## Work required
Write out the following lines exactly as they appear, with no changes.

START

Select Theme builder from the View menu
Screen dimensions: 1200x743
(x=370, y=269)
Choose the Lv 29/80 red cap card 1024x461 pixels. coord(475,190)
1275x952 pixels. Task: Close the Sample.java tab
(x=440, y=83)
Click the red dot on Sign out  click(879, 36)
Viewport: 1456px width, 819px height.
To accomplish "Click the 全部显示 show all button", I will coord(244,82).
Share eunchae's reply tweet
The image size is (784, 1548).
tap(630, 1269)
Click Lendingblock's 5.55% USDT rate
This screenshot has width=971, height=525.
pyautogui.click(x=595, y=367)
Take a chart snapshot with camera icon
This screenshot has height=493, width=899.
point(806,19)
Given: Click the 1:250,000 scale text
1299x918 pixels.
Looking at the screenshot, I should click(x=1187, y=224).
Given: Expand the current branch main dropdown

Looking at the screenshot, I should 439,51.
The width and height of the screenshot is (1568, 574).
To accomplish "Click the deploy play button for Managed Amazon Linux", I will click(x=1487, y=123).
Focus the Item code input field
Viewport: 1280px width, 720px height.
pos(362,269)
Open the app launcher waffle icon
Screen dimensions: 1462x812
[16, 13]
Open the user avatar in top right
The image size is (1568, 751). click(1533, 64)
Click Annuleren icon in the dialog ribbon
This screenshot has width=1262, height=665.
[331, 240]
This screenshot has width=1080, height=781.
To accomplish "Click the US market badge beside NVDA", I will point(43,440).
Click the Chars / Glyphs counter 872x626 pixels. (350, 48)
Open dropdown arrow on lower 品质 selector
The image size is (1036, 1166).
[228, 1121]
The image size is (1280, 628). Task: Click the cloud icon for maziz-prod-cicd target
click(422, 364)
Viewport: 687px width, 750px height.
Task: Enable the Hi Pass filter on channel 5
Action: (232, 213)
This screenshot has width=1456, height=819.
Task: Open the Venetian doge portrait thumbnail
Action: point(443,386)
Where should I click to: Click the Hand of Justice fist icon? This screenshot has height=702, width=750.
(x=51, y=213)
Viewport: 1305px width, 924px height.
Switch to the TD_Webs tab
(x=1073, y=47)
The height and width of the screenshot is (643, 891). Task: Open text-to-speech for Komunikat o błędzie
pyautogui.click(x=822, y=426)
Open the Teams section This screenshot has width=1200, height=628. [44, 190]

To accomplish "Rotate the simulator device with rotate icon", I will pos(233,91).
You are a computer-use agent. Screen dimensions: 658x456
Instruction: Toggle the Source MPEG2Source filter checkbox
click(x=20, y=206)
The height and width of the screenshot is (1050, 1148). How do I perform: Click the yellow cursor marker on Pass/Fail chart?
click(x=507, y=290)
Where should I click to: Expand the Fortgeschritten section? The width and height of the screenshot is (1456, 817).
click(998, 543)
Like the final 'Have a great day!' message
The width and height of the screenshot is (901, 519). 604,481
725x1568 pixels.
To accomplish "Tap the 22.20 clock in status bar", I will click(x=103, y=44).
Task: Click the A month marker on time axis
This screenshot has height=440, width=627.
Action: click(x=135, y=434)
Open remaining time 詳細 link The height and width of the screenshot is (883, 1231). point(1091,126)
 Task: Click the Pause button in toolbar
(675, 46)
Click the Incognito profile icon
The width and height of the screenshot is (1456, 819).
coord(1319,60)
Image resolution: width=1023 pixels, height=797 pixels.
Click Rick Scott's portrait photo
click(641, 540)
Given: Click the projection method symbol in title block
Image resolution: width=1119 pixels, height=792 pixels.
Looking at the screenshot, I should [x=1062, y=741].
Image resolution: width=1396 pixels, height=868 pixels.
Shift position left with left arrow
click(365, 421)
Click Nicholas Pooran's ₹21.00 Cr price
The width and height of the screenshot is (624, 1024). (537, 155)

END

## Written response
Select Theme builder from the View menu
Screen dimensions: 1200x743
(x=370, y=269)
Choose the Lv 29/80 red cap card 1024x461 pixels. coord(475,190)
1275x952 pixels. Task: Close the Sample.java tab
(x=440, y=83)
Click the red dot on Sign out  click(879, 36)
Viewport: 1456px width, 819px height.
To accomplish "Click the 全部显示 show all button", I will coord(244,82).
Share eunchae's reply tweet
The image size is (784, 1548).
tap(630, 1269)
Click Lendingblock's 5.55% USDT rate
This screenshot has width=971, height=525.
pyautogui.click(x=595, y=367)
Take a chart snapshot with camera icon
This screenshot has height=493, width=899.
point(806,19)
Given: Click the 1:250,000 scale text
1299x918 pixels.
Looking at the screenshot, I should click(x=1187, y=224).
Given: Expand the current branch main dropdown

Looking at the screenshot, I should 439,51.
The width and height of the screenshot is (1568, 574).
To accomplish "Click the deploy play button for Managed Amazon Linux", I will click(x=1487, y=123).
Focus the Item code input field
Viewport: 1280px width, 720px height.
pos(362,269)
Open the app launcher waffle icon
Screen dimensions: 1462x812
[16, 13]
Open the user avatar in top right
The image size is (1568, 751). click(1533, 64)
Click Annuleren icon in the dialog ribbon
This screenshot has width=1262, height=665.
[331, 240]
This screenshot has width=1080, height=781.
To accomplish "Click the US market badge beside NVDA", I will point(43,440).
Click the Chars / Glyphs counter 872x626 pixels. (350, 48)
Open dropdown arrow on lower 品质 selector
The image size is (1036, 1166).
[228, 1121]
The image size is (1280, 628). Task: Click the cloud icon for maziz-prod-cicd target
click(422, 364)
Viewport: 687px width, 750px height.
Task: Enable the Hi Pass filter on channel 5
Action: (232, 213)
This screenshot has width=1456, height=819.
Task: Open the Venetian doge portrait thumbnail
Action: point(443,386)
Where should I click to: Click the Hand of Justice fist icon? This screenshot has height=702, width=750.
(x=51, y=213)
Viewport: 1305px width, 924px height.
Switch to the TD_Webs tab
(x=1073, y=47)
The height and width of the screenshot is (643, 891). Task: Open text-to-speech for Komunikat o błędzie
pyautogui.click(x=822, y=426)
Open the Teams section This screenshot has width=1200, height=628. [44, 190]

To accomplish "Rotate the simulator device with rotate icon", I will pos(233,91).
You are a computer-use agent. Screen dimensions: 658x456
Instruction: Toggle the Source MPEG2Source filter checkbox
click(x=20, y=206)
The height and width of the screenshot is (1050, 1148). How do I perform: Click the yellow cursor marker on Pass/Fail chart?
click(x=507, y=290)
Where should I click to: Expand the Fortgeschritten section? The width and height of the screenshot is (1456, 817).
click(998, 543)
Like the final 'Have a great day!' message
The width and height of the screenshot is (901, 519). 604,481
725x1568 pixels.
To accomplish "Tap the 22.20 clock in status bar", I will click(x=103, y=44).
Task: Click the A month marker on time axis
This screenshot has height=440, width=627.
Action: click(x=135, y=434)
Open remaining time 詳細 link The height and width of the screenshot is (883, 1231). point(1091,126)
 Task: Click the Pause button in toolbar
(675, 46)
Click the Incognito profile icon
The width and height of the screenshot is (1456, 819).
coord(1319,60)
Image resolution: width=1023 pixels, height=797 pixels.
Click Rick Scott's portrait photo
click(641, 540)
Given: Click the projection method symbol in title block
Image resolution: width=1119 pixels, height=792 pixels.
Looking at the screenshot, I should [x=1062, y=741].
Image resolution: width=1396 pixels, height=868 pixels.
Shift position left with left arrow
click(365, 421)
Click Nicholas Pooran's ₹21.00 Cr price
The width and height of the screenshot is (624, 1024). (537, 155)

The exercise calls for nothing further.